Foto : Utari Syahfitri janda dua anak saat bersumpah dibawah kitab suci (dok: video Utari Syahfitri)
Nuansa Metro - Medan | Krisis kepercayaan terhadap penegakan hukum di Indonesia semakin menjadi perhatian publik. Ketidakprofesionalan oknum aparat dalam menangani perkara hukum membuat sejumlah warga yang merasa terzalimi memilih bersumpah di bawah Kitab Suci untuk membuktikan kebenaran yang mereka alami.
Salah satu contoh yang menggemparkan adalah kasus Utari Syahfitri, seorang janda dengan dua anak di bawah umur.
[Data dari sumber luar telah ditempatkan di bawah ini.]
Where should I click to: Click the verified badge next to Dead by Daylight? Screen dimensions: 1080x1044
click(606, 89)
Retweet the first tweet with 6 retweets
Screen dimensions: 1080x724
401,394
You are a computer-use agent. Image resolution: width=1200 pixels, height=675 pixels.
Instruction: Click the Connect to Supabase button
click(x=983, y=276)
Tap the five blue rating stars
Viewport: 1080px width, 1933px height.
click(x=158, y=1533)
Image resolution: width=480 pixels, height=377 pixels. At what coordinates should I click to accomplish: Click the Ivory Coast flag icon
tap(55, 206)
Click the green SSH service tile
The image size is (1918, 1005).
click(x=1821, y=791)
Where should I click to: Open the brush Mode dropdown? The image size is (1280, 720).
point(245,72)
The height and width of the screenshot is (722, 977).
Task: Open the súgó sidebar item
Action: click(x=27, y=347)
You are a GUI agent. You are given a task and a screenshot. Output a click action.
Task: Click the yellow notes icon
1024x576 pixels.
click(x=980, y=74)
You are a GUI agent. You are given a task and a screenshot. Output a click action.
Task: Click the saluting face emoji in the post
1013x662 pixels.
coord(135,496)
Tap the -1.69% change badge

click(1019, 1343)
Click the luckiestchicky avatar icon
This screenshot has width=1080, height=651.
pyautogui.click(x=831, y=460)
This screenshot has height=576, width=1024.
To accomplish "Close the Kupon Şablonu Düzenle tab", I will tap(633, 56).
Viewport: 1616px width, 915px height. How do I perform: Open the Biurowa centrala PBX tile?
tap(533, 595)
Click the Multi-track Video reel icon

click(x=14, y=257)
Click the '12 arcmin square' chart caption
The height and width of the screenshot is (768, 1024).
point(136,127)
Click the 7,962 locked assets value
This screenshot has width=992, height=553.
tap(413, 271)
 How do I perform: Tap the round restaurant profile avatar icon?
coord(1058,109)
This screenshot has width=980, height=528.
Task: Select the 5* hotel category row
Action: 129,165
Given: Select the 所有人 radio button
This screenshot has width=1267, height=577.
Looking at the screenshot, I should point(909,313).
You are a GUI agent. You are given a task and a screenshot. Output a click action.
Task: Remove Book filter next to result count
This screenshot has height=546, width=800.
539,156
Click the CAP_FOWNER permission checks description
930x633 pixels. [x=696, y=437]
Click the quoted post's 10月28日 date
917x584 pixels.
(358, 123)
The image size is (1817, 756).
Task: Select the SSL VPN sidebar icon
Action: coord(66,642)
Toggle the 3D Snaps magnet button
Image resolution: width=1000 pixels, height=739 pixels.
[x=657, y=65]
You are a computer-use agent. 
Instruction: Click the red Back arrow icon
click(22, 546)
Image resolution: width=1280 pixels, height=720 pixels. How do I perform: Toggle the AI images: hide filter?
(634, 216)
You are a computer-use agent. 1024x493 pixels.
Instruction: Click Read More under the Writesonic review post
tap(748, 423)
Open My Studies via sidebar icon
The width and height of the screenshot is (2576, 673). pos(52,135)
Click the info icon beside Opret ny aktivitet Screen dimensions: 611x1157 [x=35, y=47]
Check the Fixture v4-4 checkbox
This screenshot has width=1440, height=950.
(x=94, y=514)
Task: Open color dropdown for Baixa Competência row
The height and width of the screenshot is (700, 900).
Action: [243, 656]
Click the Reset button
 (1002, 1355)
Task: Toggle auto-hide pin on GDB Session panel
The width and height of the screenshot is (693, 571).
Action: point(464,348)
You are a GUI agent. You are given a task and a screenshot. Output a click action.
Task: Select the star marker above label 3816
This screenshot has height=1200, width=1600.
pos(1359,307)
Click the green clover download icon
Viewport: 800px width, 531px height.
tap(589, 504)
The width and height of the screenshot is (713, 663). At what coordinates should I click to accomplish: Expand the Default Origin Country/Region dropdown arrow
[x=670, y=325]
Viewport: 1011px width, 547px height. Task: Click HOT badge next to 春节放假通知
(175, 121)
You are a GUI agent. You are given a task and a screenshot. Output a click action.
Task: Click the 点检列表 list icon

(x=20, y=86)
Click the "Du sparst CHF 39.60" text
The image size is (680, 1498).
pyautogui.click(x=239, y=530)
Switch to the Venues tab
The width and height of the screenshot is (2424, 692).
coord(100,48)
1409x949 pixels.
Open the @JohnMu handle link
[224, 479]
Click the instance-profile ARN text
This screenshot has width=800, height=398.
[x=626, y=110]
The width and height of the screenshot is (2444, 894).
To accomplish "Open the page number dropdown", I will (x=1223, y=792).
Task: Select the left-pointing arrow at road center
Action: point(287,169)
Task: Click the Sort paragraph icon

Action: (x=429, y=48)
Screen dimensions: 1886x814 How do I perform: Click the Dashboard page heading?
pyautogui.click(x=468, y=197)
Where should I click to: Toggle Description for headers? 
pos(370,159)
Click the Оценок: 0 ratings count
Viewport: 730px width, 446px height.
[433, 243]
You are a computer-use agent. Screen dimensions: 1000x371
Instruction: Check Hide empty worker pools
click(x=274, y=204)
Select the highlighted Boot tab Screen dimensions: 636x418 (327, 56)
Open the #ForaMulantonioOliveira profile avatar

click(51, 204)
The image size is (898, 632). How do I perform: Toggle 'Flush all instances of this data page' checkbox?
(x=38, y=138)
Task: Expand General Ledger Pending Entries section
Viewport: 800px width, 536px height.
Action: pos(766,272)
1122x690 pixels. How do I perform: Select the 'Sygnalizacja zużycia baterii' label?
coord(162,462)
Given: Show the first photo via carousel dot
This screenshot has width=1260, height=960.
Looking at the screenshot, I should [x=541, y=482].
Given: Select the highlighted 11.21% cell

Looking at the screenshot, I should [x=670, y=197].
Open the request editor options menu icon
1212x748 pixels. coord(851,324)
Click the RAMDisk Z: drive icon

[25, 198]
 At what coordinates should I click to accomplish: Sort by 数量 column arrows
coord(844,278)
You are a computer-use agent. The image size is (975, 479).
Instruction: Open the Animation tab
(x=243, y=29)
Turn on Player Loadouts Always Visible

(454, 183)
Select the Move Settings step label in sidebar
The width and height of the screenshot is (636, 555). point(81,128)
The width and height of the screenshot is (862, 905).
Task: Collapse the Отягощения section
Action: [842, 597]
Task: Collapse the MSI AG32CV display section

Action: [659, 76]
Dalam sebuah video berdurasi 1 menit 17 detik yang direkam di Masjid Lapas Tanjung Gusta, Medan, Utari dengan berlinang air mata bersumpah atas nama Allah bahwa dirinya tidak pernah menjual rumahnya kepada Bripka AG.
“Saya bersumpah atas nama Allah yang mulia. Saya tidak pernah menjual rumah saya kepada Abadi Ginting, tidak pernah datang ke Notaris Sri Anitha Ginting, dan tidak pernah membuat surat pernyataan seperti yang dituduhkan. Tolonglah berlaku adil kepada saya,” ucap Utari dalam video tersebut.
Utari Syahfitri: Korban Kriminalisasi Hukum?
Utari dilaporkan oleh Bripka AG atas tuduhan pemalsuan dokumen dan saat ini sedang menjalani hukuman di Lapas Tanjung Gusta. Namun, ia menegaskan bahwa rumahnya tidak pernah dijual, melainkan hanya dijadikan jaminan utang sebesar Rp30 juta pada Januari 2021.
Menurut Utari, dalam perjanjian pengakuan utang, nilai pinjaman tersebut berubah menjadi Rp38,5 juta dengan bunga yang sangat tinggi, diduga mencapai Rp8,5 juta per bulan.
Utari mengaku telah membayar lebih dari Rp200 juta, tetapi surat kepemilikan tanah (SKT) miliknya tidak juga dikembalikan. Belakangan, AG mengklaim telah membeli rumah tersebut dan menggugat Utari di PN Stabat.
"Saya sudah melaporkan tindakan AG yang mengacak-acak rumah saya, memasang plang ‘RUMAH INI DIJUAL’, dan mengintimidasi saya, tapi laporan itu dihentikan. Saya benar-benar tidak percaya lagi dengan hukum,” ujar Utari sambil menangis.
Laporan Polisi yang Dihentikan dan Sanksi Propam
Utari sebelumnya melaporkan AG dan kawan-kawannya ke Polda Sumut atas tuduhan pengrusakan, tetapi laporan tersebut dihentikan (SP3) dengan alasan tidak ditemukan unsur pidana. Kompol TP Butarbutar dari Polda Sumut mengatakan bahwa pasal yang diterapkan saat pelaporan tidak tepat.
“Lapor lagi saja dengan pasal yang sesuai,” ujarnya singkat seperti dikutip dari Postkeadilan.com, Sabtu (18/1).
Namun, laporan Utari ke Divisi Propam Polri membuahkan hasil. AG dijatuhi sanksi etik dan administratif, termasuk penundaan kenaikan pangkat selama satu tahun. Meski begitu, Utari menyebut AG belum pernah meminta maaf dan justru terus mengintimidasi dirinya dan anak-anaknya.
“Kami sering diancam melalui WhatsApp dan didatangi ke rumah. Saya benar-benar merasa tertekan,” kata Utari.
Krisis Kepercayaan Yang Mengkhawatirkan
Fenomena warga yang memilih bersumpah di bawah Kitab Suci, seperti yang dilakukan Utari dan sebelumnya dalam kasus Saka Tatal di Cirebon yang rela melakukan sumpah pocong, mencerminkan semakin tingginya krisis kepercayaan terhadap penegakan hukum.
Masyarakat berharap agar kasus seperti ini menjadi perhatian serius bagi pihak berwenang, terutama Polri dan lembaga penegak hukum lainnya, untuk memastikan keadilan ditegakkan tanpa pandang bulu.
"Kami hanya ingin keadilan. Saya berharap kasus ini bisa sampai ke Mabes Polri atau bahkan Istana Presiden,” tutup Utari dengan harapan besar.